Das Messsystem besteht aus einer in Präzisionskugellagern drehbar gelagerten Welle mit Codescheibe und einer optoelektronischen Abtasteinheit. Als Lichtquelle dient eine LED, deren Infrarotlicht - Strahlen die Codescheibe und eine dahinterliegende Blende durchdringen. Bei jedem Winkelschritt, Position wird eine unterschiedliche Kombination von Blendenschlitzen durch die Dunkelfelder der Codescheibe abgedeckt und die Lichtstrahlen auf den entsprechenden Phototransistor werden unterbrochen. Die Hell-/Dunkelfelder der einzelnen Spuren der Codescheibe werden auf einem hinter der Blende angeordnetem Opto-Array abgebildet und in elektrische Signale umgewandelt. Die elektrischen Signale werden durch Operationsverstärker und nachgeschaltete Treiberstufen aufbereitet und stehen in der Kombination als Binärwert zur Auswertung zur Verfügung. Intensitätsänderungen der Lichtquelle werden durch einen zusätzlichen Sensor erfaßt und durch eine elektronische Schaltung kompensiert.

Single-Turn

Als Single-Turn-Geber werden Drehgeber bezeichnet, die absolute Positionen über eine Wellendrehung, d.h. über 360° ausgeben. Nach einer Umdrehung ist der Messbereich durchlaufen und beginnt wieder mit seinem Anfangswert.

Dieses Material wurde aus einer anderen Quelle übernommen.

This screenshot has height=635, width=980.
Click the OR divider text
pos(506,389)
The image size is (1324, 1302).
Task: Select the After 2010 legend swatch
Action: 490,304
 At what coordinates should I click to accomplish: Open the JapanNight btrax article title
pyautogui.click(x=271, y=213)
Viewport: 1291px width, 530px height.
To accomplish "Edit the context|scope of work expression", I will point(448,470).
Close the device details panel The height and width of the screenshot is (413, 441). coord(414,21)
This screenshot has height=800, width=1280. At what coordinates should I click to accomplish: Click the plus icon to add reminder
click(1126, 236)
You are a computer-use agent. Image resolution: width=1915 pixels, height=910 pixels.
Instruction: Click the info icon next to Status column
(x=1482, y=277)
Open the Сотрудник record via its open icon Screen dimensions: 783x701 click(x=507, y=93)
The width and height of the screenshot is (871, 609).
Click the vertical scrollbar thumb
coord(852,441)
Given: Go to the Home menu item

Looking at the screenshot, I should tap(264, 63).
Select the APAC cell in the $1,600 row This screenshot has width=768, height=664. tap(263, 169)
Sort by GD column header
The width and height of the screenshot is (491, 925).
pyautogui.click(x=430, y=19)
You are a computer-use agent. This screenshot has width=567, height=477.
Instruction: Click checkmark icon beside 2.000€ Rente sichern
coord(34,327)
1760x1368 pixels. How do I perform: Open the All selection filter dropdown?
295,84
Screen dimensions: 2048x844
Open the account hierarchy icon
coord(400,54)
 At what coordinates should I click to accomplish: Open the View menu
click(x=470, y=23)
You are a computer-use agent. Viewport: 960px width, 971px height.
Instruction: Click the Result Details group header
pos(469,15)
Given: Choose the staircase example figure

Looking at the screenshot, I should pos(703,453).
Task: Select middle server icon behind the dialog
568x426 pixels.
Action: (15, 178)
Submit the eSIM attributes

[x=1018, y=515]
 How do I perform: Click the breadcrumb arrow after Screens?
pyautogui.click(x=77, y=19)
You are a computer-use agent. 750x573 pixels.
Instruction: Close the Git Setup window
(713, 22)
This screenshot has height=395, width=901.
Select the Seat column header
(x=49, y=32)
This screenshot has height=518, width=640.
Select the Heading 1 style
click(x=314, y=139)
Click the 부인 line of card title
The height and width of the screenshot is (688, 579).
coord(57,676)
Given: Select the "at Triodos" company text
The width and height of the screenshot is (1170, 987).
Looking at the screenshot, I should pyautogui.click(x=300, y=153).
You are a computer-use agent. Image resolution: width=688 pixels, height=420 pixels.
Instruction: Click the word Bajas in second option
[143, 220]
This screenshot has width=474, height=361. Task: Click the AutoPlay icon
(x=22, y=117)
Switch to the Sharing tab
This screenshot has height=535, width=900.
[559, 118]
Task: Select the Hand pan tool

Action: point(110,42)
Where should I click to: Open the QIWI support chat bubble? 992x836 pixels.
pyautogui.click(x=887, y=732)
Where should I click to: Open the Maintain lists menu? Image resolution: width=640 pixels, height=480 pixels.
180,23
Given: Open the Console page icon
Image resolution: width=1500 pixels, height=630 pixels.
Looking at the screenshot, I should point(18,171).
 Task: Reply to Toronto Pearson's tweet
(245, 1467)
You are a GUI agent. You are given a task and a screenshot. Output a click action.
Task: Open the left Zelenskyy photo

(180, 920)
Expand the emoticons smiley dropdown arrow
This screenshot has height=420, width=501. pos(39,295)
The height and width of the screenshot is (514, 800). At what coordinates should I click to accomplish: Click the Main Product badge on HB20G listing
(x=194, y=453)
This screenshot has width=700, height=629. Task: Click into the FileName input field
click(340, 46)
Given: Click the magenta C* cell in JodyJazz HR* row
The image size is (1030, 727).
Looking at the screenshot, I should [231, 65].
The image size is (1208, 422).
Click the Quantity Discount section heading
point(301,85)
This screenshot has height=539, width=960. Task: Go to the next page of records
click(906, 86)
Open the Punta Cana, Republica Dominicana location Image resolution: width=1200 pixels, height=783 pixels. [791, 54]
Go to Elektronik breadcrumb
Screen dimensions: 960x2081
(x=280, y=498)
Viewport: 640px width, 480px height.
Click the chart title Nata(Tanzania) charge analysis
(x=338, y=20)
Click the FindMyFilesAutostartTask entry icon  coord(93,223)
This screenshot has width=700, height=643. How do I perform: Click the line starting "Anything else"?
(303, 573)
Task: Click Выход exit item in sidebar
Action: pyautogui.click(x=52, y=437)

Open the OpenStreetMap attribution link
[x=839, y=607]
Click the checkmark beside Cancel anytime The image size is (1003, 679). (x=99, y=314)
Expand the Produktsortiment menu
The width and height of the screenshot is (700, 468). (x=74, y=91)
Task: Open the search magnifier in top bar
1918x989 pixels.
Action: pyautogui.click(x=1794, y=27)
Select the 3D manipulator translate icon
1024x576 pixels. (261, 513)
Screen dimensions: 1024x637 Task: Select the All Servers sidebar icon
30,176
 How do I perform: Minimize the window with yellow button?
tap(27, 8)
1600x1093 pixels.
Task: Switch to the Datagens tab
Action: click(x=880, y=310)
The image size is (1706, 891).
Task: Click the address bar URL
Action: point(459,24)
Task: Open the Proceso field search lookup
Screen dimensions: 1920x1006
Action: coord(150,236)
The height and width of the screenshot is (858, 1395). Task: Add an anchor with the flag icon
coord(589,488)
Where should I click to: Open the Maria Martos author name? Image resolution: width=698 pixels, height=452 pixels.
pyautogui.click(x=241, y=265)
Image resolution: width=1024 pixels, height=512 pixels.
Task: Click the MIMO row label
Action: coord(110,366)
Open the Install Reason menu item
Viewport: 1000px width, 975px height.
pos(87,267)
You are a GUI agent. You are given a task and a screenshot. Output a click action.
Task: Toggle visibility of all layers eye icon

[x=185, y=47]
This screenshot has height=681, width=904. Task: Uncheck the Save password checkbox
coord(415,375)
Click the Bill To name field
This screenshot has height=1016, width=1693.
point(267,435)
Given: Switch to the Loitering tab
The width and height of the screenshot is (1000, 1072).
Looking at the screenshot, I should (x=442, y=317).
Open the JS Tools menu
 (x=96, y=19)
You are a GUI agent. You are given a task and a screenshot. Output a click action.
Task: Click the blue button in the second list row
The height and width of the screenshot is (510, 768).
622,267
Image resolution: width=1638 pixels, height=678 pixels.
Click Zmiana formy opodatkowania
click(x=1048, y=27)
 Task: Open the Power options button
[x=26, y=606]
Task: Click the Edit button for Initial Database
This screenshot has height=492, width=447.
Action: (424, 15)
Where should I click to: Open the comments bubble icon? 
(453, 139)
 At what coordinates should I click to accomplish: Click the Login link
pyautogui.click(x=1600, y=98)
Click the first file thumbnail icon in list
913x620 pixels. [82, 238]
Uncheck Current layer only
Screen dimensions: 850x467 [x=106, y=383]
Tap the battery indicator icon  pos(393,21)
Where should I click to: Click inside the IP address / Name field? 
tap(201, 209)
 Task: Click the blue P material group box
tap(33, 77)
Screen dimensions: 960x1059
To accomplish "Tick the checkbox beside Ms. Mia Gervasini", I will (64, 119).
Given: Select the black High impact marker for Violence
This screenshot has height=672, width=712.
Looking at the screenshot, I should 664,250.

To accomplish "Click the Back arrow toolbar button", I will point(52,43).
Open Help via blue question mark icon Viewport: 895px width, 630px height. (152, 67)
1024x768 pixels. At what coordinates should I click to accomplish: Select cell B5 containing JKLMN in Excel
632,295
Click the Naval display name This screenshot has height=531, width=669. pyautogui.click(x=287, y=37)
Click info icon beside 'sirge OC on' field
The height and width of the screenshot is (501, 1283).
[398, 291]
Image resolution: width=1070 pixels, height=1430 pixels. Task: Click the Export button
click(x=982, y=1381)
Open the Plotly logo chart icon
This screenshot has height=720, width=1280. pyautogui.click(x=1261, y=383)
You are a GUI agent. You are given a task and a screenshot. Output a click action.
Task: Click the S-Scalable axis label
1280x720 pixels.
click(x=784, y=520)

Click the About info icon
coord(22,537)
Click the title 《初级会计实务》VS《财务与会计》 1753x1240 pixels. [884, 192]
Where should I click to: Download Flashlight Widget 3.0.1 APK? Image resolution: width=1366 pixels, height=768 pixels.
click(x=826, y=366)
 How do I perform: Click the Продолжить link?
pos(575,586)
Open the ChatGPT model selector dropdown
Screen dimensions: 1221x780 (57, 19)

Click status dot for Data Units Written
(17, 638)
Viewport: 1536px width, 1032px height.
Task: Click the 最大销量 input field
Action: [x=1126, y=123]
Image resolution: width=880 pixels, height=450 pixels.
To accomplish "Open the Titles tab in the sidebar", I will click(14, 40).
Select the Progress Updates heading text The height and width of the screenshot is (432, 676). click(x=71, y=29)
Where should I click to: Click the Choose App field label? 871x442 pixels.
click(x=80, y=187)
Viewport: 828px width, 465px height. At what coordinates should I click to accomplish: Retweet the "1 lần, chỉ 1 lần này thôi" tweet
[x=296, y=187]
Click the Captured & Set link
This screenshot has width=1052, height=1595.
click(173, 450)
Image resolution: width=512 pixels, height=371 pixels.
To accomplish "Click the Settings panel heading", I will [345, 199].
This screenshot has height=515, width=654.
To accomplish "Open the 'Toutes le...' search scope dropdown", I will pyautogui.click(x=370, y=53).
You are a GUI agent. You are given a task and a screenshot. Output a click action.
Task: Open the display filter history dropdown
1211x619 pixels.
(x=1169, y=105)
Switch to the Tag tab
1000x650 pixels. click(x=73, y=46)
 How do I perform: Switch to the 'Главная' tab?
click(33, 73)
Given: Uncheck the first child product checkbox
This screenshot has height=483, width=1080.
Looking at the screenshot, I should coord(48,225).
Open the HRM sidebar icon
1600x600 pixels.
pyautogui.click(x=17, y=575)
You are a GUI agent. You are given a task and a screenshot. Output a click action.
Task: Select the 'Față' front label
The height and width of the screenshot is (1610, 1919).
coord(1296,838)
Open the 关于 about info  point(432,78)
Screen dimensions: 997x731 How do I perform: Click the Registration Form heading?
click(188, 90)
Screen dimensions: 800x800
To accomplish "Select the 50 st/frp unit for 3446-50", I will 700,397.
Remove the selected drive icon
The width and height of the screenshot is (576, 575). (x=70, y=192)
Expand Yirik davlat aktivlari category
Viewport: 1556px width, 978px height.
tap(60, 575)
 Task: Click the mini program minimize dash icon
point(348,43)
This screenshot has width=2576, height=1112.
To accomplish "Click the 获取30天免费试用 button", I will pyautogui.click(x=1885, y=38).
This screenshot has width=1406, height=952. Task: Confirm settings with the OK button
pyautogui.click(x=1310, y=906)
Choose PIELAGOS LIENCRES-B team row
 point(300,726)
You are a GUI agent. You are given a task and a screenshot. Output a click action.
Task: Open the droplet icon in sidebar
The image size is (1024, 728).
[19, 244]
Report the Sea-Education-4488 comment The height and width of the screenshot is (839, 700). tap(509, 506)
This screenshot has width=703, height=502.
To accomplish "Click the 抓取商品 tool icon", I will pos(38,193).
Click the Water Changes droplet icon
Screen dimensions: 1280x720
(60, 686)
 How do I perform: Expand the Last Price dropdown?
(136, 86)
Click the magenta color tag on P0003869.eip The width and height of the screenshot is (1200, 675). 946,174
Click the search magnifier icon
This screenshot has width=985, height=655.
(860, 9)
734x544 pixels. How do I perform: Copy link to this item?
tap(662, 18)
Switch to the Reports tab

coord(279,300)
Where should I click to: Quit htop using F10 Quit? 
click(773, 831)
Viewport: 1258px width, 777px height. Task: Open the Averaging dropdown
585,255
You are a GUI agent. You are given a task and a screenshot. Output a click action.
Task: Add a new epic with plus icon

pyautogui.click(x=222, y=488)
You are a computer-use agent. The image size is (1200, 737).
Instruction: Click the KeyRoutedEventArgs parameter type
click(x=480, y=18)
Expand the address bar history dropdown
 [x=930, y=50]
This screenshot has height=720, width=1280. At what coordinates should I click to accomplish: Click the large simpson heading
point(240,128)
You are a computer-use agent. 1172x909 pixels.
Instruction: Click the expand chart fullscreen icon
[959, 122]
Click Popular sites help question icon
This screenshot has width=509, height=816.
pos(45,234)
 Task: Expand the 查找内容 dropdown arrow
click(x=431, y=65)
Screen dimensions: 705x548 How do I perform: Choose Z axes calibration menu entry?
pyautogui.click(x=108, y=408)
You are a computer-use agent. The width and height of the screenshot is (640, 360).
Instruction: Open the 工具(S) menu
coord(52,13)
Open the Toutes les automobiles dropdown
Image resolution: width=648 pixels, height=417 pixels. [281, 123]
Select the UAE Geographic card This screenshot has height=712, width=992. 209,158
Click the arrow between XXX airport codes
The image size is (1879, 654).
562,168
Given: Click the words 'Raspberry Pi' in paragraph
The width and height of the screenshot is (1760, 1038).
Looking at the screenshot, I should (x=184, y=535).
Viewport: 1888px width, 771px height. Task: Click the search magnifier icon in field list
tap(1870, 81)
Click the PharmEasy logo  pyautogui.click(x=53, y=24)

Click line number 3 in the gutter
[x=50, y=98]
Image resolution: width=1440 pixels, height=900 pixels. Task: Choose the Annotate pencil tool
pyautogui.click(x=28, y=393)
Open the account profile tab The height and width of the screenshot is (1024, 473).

Dieses System wird vorzugsweise für Winkelmessungen, z.B. an Teiltischen, Antennensystemen, Excenter-Kurbelpressen u.s.w. eingesetzt.

Multi-Turn

Linearverschiebungen machen im allgemeinen ein Messsystem mit mehreren Wellenumdrehungen erforderlich, z.B. bei Linear-Spindelantrieben oder bei Mess-Anwendungen über Messritzel und Messzahnstange. Für solche Anwendungsfälle ist der Single-Turn-Geber ungeeignet. Abhilfe wird hier durch die zusätzliche Erfassung der Umdrehungszahl geschaffen. Man bedient sich dabei eines recht einfachen Prinzips: Mehrere Singleturn-Drehgeber werden über Untersetzungsgetriebe miteinander verbunden.